_EXTRAIT À LIRE_:
Une avocate explique l’importance de la déclaration annuelle obligatoire…

L’auteure de cet article:  Nathalie Dubé, avocate-associée chez Langlois.
L’auteure de cet article: Nathalie Dubé, avocate-associée chez Langlois.
Tous les professionnels savent, au renouvellement de leur inscription au Tableau de l’Ordre, qu’ils doivent remplir consciencieusement le formulaire de déclaration annuelle préparé par leur ordre professionnel. Pour ce dernier, le document sert, notamment, à identifier le membre et son champ de pratique ainsi qu’à connaître les situations, vécues dans le cadre de son travail ou à l’extérieur, pouvant affecter l’exercice de sa profession, ou encore l’honneur ou la dignité de la profession.

La décision rendue par le Conseil de discipline de l’Ordre des comptables professionnels agréés, dans l’affaire de M. Frédéric Murray, est intéressante puisqu’elle traite de l’importance de remplir de façon véridique la déclaration annuelle obligatoire1.

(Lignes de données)
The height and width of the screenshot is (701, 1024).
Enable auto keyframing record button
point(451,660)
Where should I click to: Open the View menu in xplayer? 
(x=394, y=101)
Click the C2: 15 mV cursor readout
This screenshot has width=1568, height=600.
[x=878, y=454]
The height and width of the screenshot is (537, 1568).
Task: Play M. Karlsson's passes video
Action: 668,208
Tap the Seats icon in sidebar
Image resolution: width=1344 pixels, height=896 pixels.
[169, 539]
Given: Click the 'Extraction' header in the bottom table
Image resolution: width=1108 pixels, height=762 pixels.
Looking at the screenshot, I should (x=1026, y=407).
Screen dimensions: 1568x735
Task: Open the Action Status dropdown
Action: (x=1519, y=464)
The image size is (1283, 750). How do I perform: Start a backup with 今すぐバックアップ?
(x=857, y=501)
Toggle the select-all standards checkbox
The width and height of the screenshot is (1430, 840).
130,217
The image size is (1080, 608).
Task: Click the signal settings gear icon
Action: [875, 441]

_À FAIRE_:
1. Disposez en tableau Markdown les enregistrements, depuis le début jusqu'à la ligne contenant « (x=857, y=501) » incluse, avec une colonne « n° » pour le numéro de ligne et une colonne « Ligne » pour son texte. Laissez de côté les lignes vides.
2. Reprenez, s'il vous plaît, l'article sur la déclaration annuelle obligatoire à partir de l'endroit où il s'interrompt.

_RÉPONSES_:
1.
| n° | Ligne |
|---|---|
| 1 | The height and width of the screenshot is (701, 1024). |
| 2 | Enable auto keyframing record button |
| 3 | point(451,660) |
| 4 | Where should I click to: Open the View menu in xplayer?  |
| 5 | (x=394, y=101) |
| 6 | Click the C2: 15 mV cursor readout |
| 7 | This screenshot has width=1568, height=600. |
| 8 | [x=878, y=454] |
| 9 | The height and width of the screenshot is (537, 1568). |
| 10 | Task: Play M. Karlsson's passes video |
| 11 | Action: 668,208 |
| 12 | Tap the Seats icon in sidebar |
| 13 | Image resolution: width=1344 pixels, height=896 pixels. |
| 14 | [169, 539] |
| 15 | Given: Click the 'Extraction' header in the bottom table |
| 16 | Image resolution: width=1108 pixels, height=762 pixels. |
| 17 | Looking at the screenshot, I should (x=1026, y=407). |
| 18 | Screen dimensions: 1568x735 |
| 19 | Task: Open the Action Status dropdown |
| 20 | Action: (x=1519, y=464) |
| 21 | The image size is (1283, 750). How do I perform: Start a backup with 今すぐバックアップ? |
| 22 | (x=857, y=501) |

2.
Voici un résumé des faits de cette affaire. En janvier 2020, l’intimé plaidait coupable à une infraction criminelle de voie de fait simple, punissable sur déclaration de culpabilité par procédure sommaire2. Quelques mois plus tard, en mars 2020, dans sa déclaration annuelle obligatoire, à la question « ''J’ai été déclaré coupable d’une infraction criminelle au Canada'' », il répondait « ''Non'' ». Or, à ce moment, sa peine n’avait toujours pas été rendue. Celle-ci l’a été en juin 2020, soit postérieurement à la complétion et signature de sa déclaration annuelle obligatoire (ci-après, DAO).

Le syndic de l’Ordre des comptables professionnels agréés a déposé une plainte disciplinaire contre l’intimé comprenant un chef d’infraction, et ce, pour avoir négligé de s’assurer de l’exactitude et de l’intégrité des renseignements fournis à l’Ordre dans sa DAO puisqu’il avait omis d’indiquer qu’il avait été déclaré coupable d’une infraction criminelle3. L’intimé a enregistré un plaidoyer de non-culpabilité à ce chef d’infraction.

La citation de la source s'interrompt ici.